Задание A » Скопируйте целиком, без единого изменения, отрывок о петровских указах насчет крестьян при заводах.

Но так как этих несвободных элементов было недостаточно, то приходилось пользоваться трудом беглых крестьян, и Петр в 1722 г. запретил возвращать их законным владельцам, «чьи бы они ни были… понеже интересенты фабрик объявляют, что затем в фабриках их чинится остановка»{737}. И еще годом раньше, в 1721 г., последовал известный указ, имевший крупное значение, ибо он предоставлял «важное право наравне с дворянами как шляхетству, так и купецким людям к тем заводам деревни покупать невозбранно, с позволения берг и мануфактур-коллегии, токмо под такою кондицией, дабы те деревни всегда были уже при тех заводах неотлучно». А к этому прибавлено: «Для того как шляхетству, так и купечеству тех деревень особо без заводов отнюдь никому не продавать и не закладывать и никакими вымыслы ни закем ни крепить… А ежели кто будет заводы заводить токмо для лица малые, чтоб ему тем у кого деревни купить и таковых вымышленников до той покупки отнюдь не допускать и… штрафовать отнятием всего движимого и недвижимого имения»{738}. Петр, как видно, и сам сознавал, к каким последствиям может привести такая мера; он боится, как бы купцы не стали покупать и продавать крестьян без заводов или устраивать небольшие заводы только для виду, чтобы иметь повод для покупки крестьян. И все же обстоятельства заставляют его решиться на создание такого особого вида крепостного состояния.

Исходные данные »

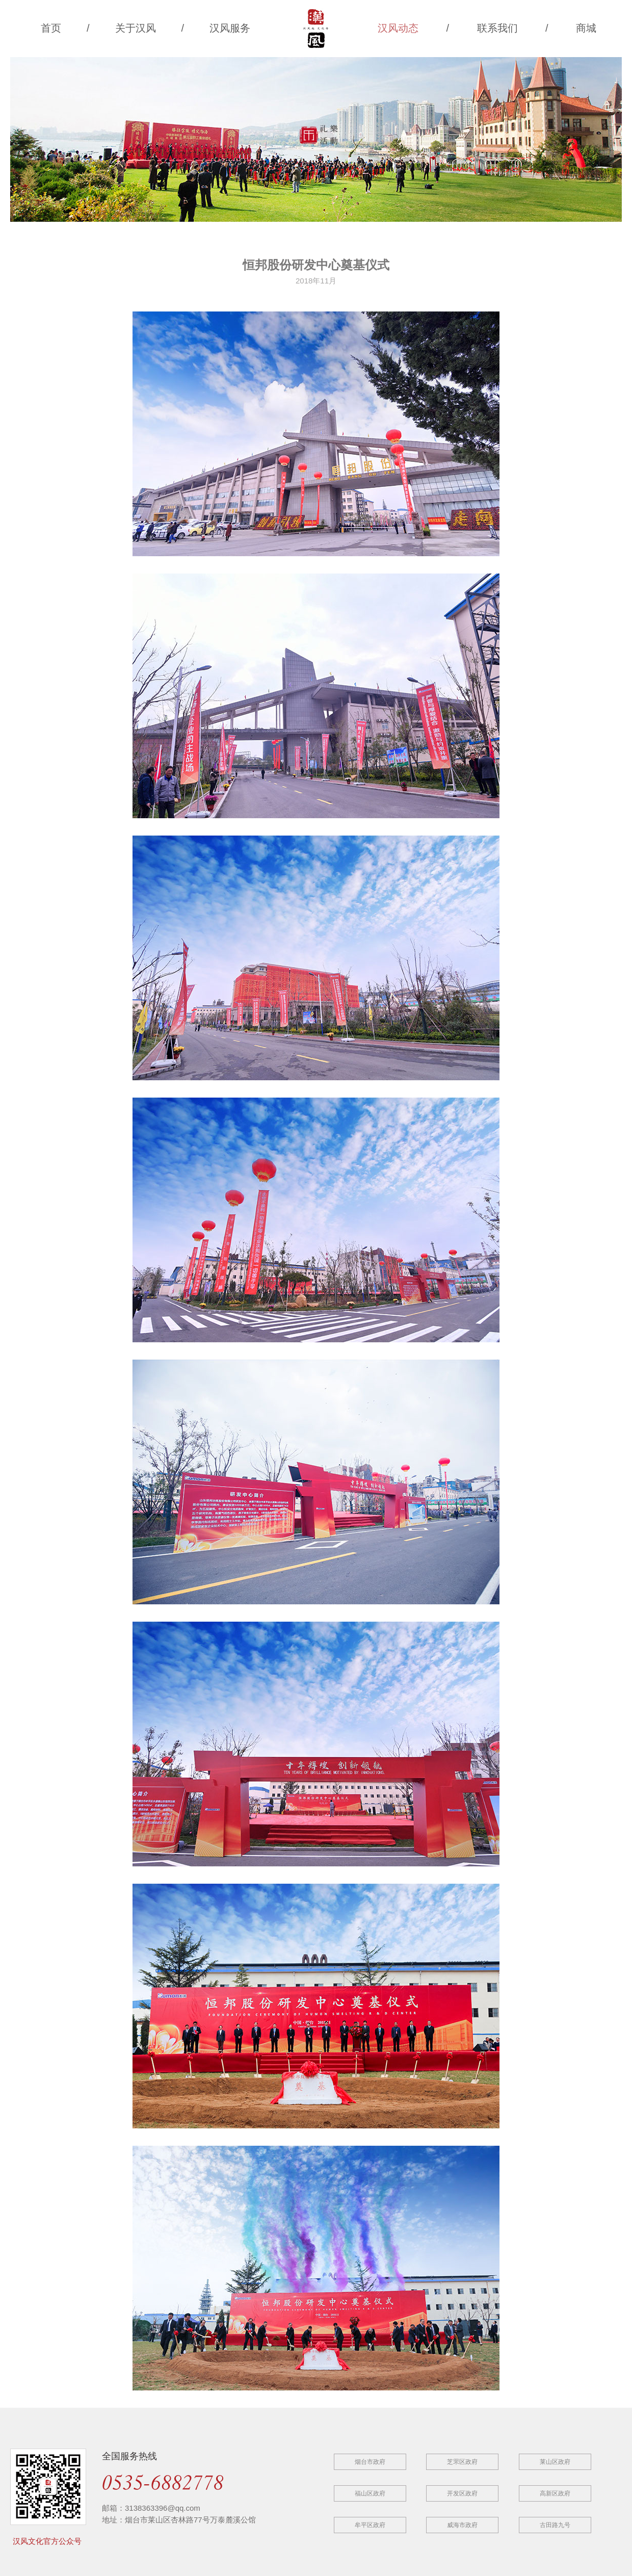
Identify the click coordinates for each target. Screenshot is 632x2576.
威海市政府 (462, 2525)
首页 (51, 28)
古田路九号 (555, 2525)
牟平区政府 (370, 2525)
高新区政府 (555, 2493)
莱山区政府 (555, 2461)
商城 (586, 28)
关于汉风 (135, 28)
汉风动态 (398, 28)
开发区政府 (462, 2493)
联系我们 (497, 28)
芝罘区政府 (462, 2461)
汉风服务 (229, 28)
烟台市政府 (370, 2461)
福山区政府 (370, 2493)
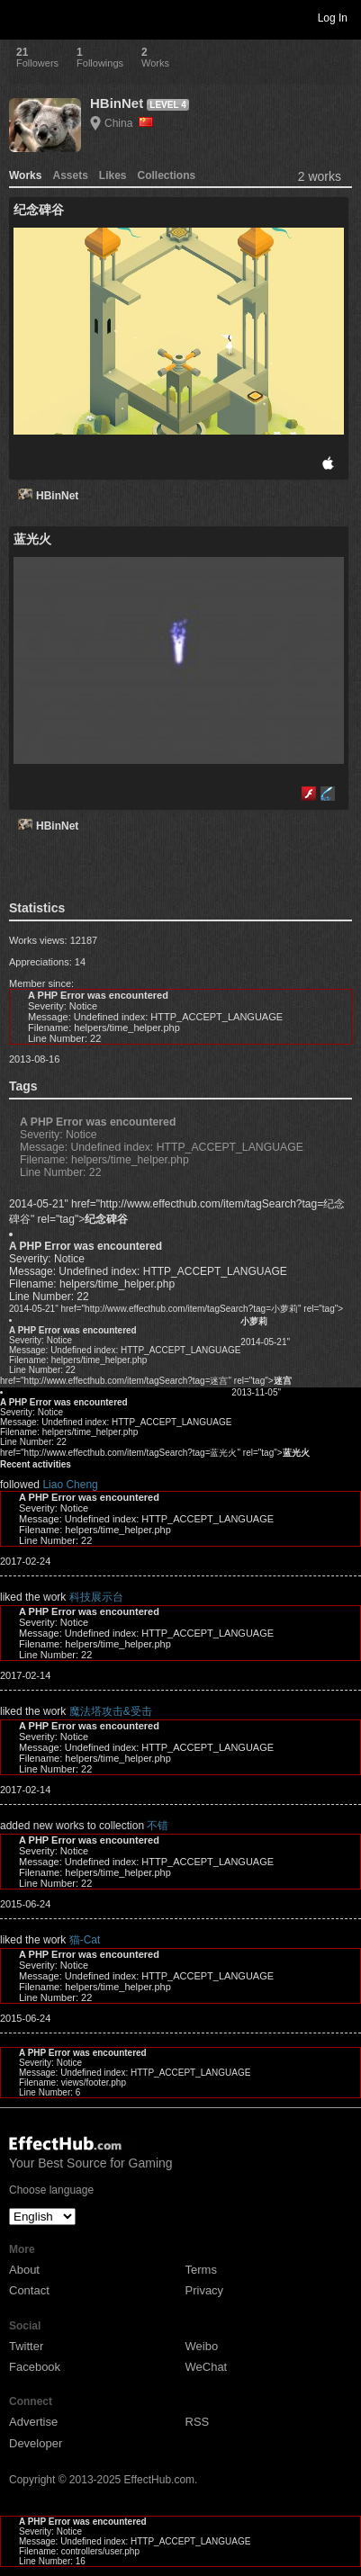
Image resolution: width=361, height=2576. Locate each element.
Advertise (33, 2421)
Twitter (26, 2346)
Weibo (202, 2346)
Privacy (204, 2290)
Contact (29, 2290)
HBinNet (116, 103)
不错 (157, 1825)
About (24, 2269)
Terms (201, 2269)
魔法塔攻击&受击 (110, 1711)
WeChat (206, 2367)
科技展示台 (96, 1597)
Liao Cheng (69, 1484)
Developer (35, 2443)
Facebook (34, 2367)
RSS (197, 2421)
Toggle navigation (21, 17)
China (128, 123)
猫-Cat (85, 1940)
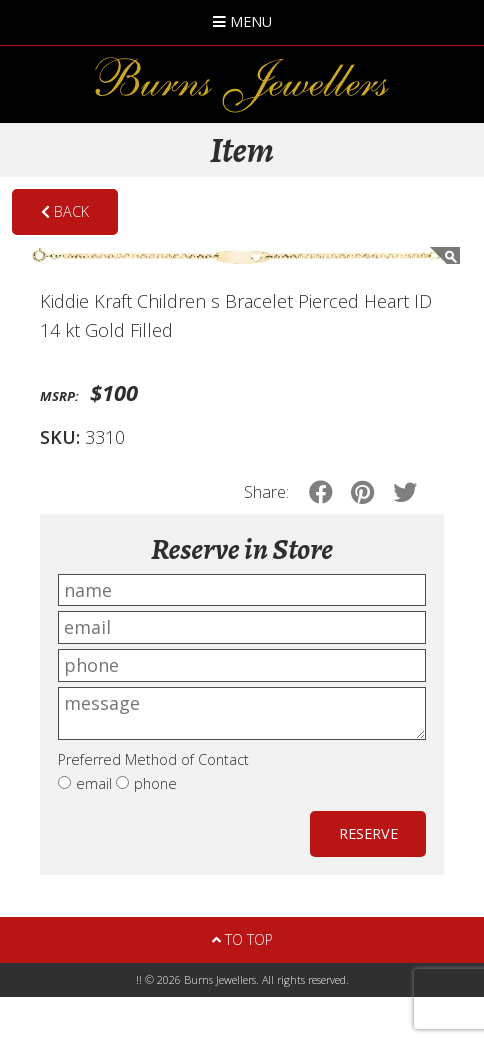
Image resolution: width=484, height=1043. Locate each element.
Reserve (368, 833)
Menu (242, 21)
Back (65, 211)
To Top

Задание B » Перепишите строки от строки с «牟平区政府 (370, 2525)» до последней строки, заменив «Image resolution» на «Screen size» и больше ничего не меняя. Изображения в ответ не включайте.

Полный ответ A »
Но так как этих несвободных элементов было недостаточно, то приходилось пользоваться трудом беглых крестьян, и Петр в 1722 г. запретил возвращать их законным владельцам, «чьи бы они ни были… понеже интересенты фабрик объявляют, что затем в фабриках их чинится остановка»{737}. И еще годом раньше, в 1721 г., последовал известный указ, имевший крупное значение, ибо он предоставлял «важное право наравне с дворянами как шляхетству, так и купецким людям к тем заводам деревни покупать невозбранно, с позволения берг и мануфактур-коллегии, токмо под такою кондицией, дабы те деревни всегда были уже при тех заводах неотлучно». А к этому прибавлено: «Для того как шляхетству, так и купечеству тех деревень особо без заводов отнюдь никому не продавать и не закладывать и никакими вымыслы ни закем ни крепить… А ежели кто будет заводы заводить токмо для лица малые, чтоб ему тем у кого деревни купить и таковых вымышленников до той покупки отнюдь не допускать и… штрафовать отнятием всего движимого и недвижимого имения»{738}. Петр, как видно, и сам сознавал, к каким последствиям может привести такая мера; он боится, как бы купцы не стали покупать и продавать крестьян без заводов или устраивать небольшие заводы только для виду, чтобы иметь повод для покупки крестьян. И все же обстоятельства заставляют его решиться на создание такого особого вида крепостного состояния.

Полный ответ B »
牟平区政府 (370, 2525)
高新区政府 (555, 2493)
莱山区政府 (555, 2461)
商城 (586, 28)
关于汉风 (135, 28)
汉风动态 (398, 28)
开发区政府 (462, 2493)
联系我们 (497, 28)
芝罘区政府 (462, 2461)
汉风服务 (229, 28)
烟台市政府 (370, 2461)
福山区政府 (370, 2493)
Screen size: width=361, height=2576. Locate each element.
Advertise (33, 2421)
Twitter (26, 2346)
Weibo (202, 2346)
Privacy (204, 2290)
Contact (29, 2290)
HBinNet (116, 103)
不错 (157, 1825)
About (24, 2269)
Terms (201, 2269)
魔法塔攻击&受击 (110, 1711)
WeChat (206, 2367)
科技展示台 (96, 1597)
Liao Cheng (69, 1484)
Developer (35, 2443)
Facebook (34, 2367)
RSS (197, 2421)
Toggle navigation (21, 17)
China (128, 123)
猫-Cat (85, 1940)
Screen size: width=484, height=1043. Locate each element.
Reserve (368, 833)
Menu (242, 21)
Back (65, 211)
To Top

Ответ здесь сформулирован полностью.